Can virtual roadshows bring in the sales?
Who needs expensive lunches at glitzy hotels and fancy restaurants to court investors for bond deals or the sale of new shares on the stock exchange?
In a world governed by quarantine and social distancing rules, even lead managers on multibillion-dollar deals have had to curtail travel and drop the personal touch in favour of videoconferences and phone calls to woo potential investors.
Warner Music Group is one of more than a dozen companies that launched initial public offerings (IPOs) after the Covid-19 outbreak and saw their shares soar on the first day of trading.
“The wear from a virtual roadshow is much less than the wear and tear on the old normal roadshow. I was pleasantly surprised,” Warner Music Group chief executive Stephen Cooper said in an interview following his company’s IPO earlier this month.
Some investors were also happy with the switch, because they saved time travelling to meetings with companies and their IPO advisers.
“When you meet face to face, you have to get everyone together into the lift, some people need to get their Starbucks… that one hour turns into 1½ hours,” said Mr Khiem Do, head of Greater China investments at Barings in Hong Kong.
All over the world, companies and their advisers have given up on the traditional multi-city investor roadshow – lasting up to two weeks – in favour of virtual sessions with investors that last only a few days.
So far, the change has worked. United States IPOs, excluding those of special purpose acquisition companies, have yielded average gains of 35 per cent, according to data firm IPOScoop.
The S&P 500 Index has risen only around 6.6 per cent in the same period.
“In New York City, you would normally do six or seven one-on-one meetings, plus a group event. Boston is about the same. Now you can do at least nine in a day with no travel time,” said Mr Taylor Wright, co-head of US equity capital markets at Barclays.
But Mr Wright and other bankers interviewed by Reuters questioned whether virtual roadshows will completely replace physical gatherings when the pandemic subsides.
They said that many companies behind the IPOs of the last few weeks had warmed up investors in person before the pandemic, and younger companies may not be able to court investors only virtually.
For example, coffee producer JDE Peet’s raised €2.25 billion (S$3.5 billion) in Amsterdam recently, in Europe’s biggest IPO of the year with a virtual roadshow that lasted just three days.
It managed to do so only because the company and its advisers had already met in person with many potential investors, bankers on the deal said.
JDE Peet’s did not immediately respond to a request for comment outside business hours.
“If roadshows cannot carry on, I feel some investors won’t be willing to invest as happily,” said Zhenro Properties chief financial officer Kenny Chan, speaking last month as the company raised US$200 million (S$278 million) via online roadshows in Asia’s first junk-rated bond for almost two months.

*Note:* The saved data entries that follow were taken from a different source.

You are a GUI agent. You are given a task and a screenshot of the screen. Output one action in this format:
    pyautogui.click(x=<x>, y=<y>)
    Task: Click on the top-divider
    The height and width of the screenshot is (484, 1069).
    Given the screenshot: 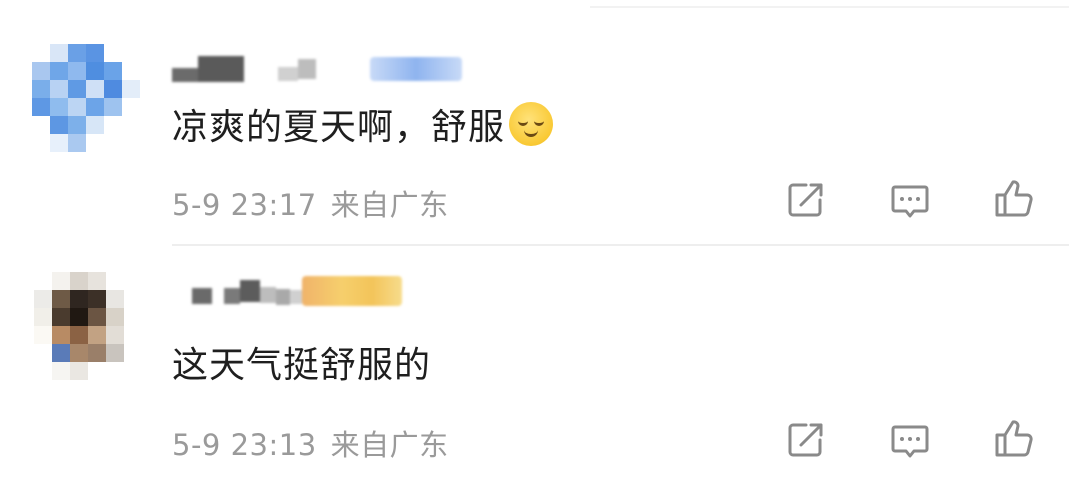 What is the action you would take?
    pyautogui.click(x=830, y=7)
    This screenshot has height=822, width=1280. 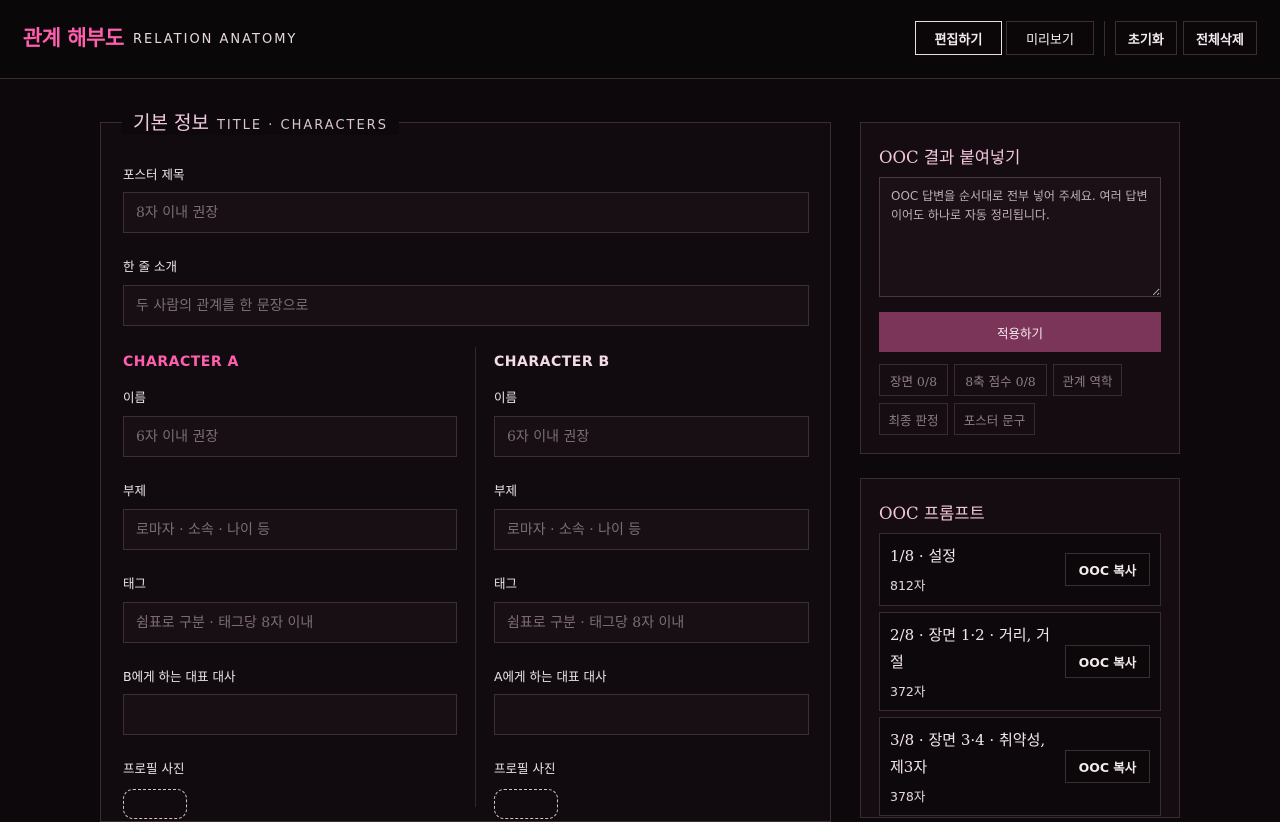 What do you see at coordinates (506, 584) in the screenshot?
I see `character-b-tags-label: 태그` at bounding box center [506, 584].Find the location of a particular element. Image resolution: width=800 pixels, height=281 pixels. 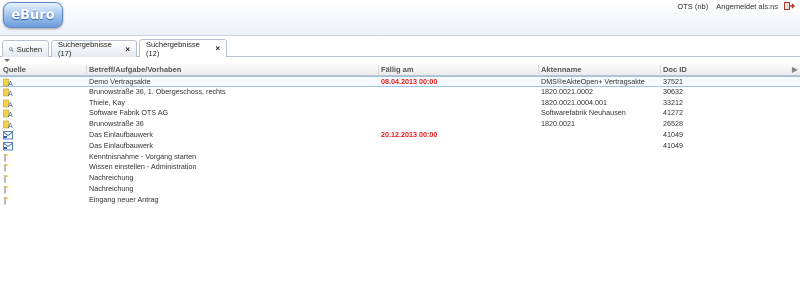

cell-betreff: Brunowstraße 36, 1. Obergeschoss, rechts is located at coordinates (158, 91). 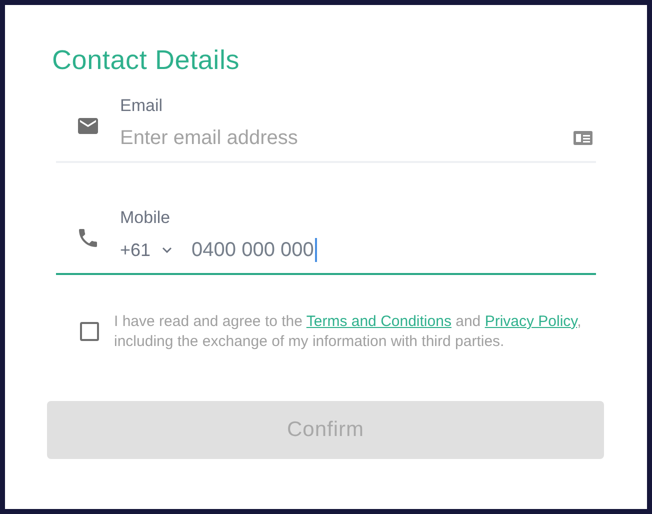 What do you see at coordinates (583, 138) in the screenshot?
I see `contact-card-icon` at bounding box center [583, 138].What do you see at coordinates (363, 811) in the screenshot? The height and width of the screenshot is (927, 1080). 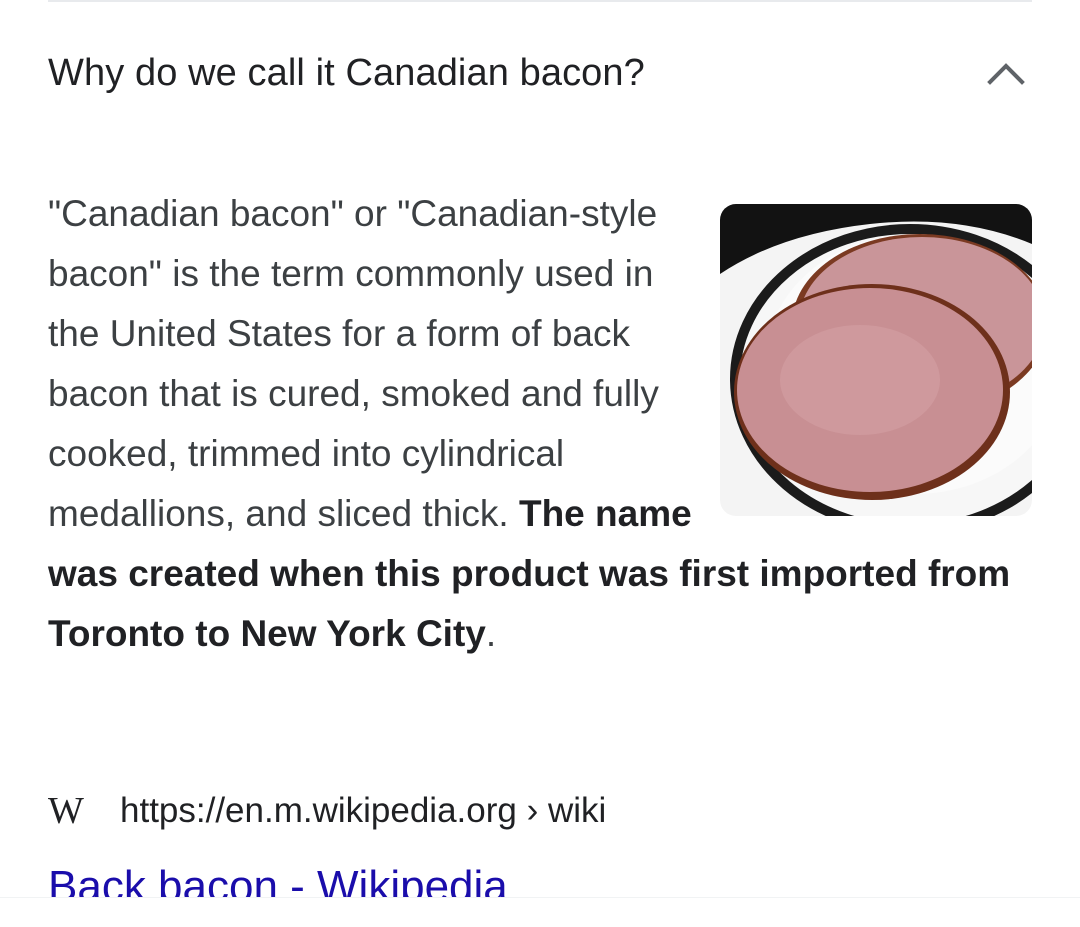 I see `source-url: https://en.m.wikipedia.org › wiki` at bounding box center [363, 811].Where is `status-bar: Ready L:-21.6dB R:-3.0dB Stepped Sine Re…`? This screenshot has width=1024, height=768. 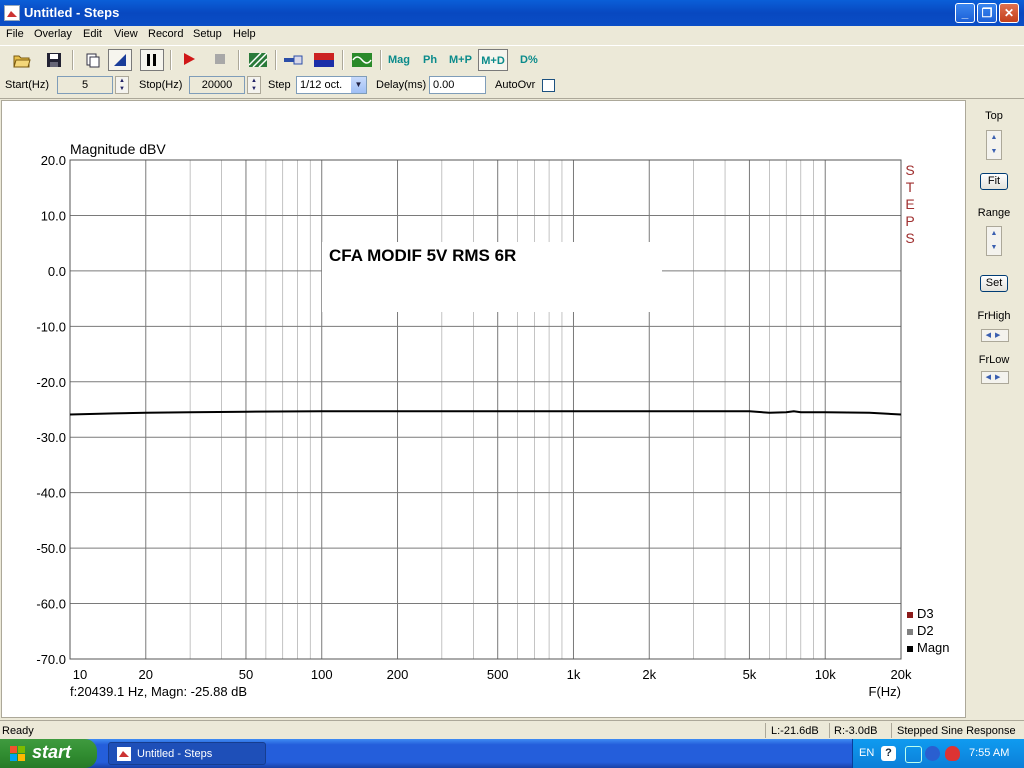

Many bankers and executives said they missed the social interaction, as well as the ability to ask questions quietly after in-person meetings.
Moreover, many of the IPOs that were successful in the last few weeks were those of well-established companies, including business intelligence platform ZoomInfo Technologies and insurance policy comparison website SelectQuote.
Some IPO advisers cautioned that some start-ups and young, less-known companies will struggle to pique investors’ interest without wooing them in person.
“Gathering in a hotel ballroom and listening to a roadshow presentation is just a different dynamic and vibrancy,” said Ms Jocelyn Arel, a partner at law firm Goodwin Procter’s corporate and technology companies group. “I think it’s harder for start-ups, as they’re still trying to network remotely through video.”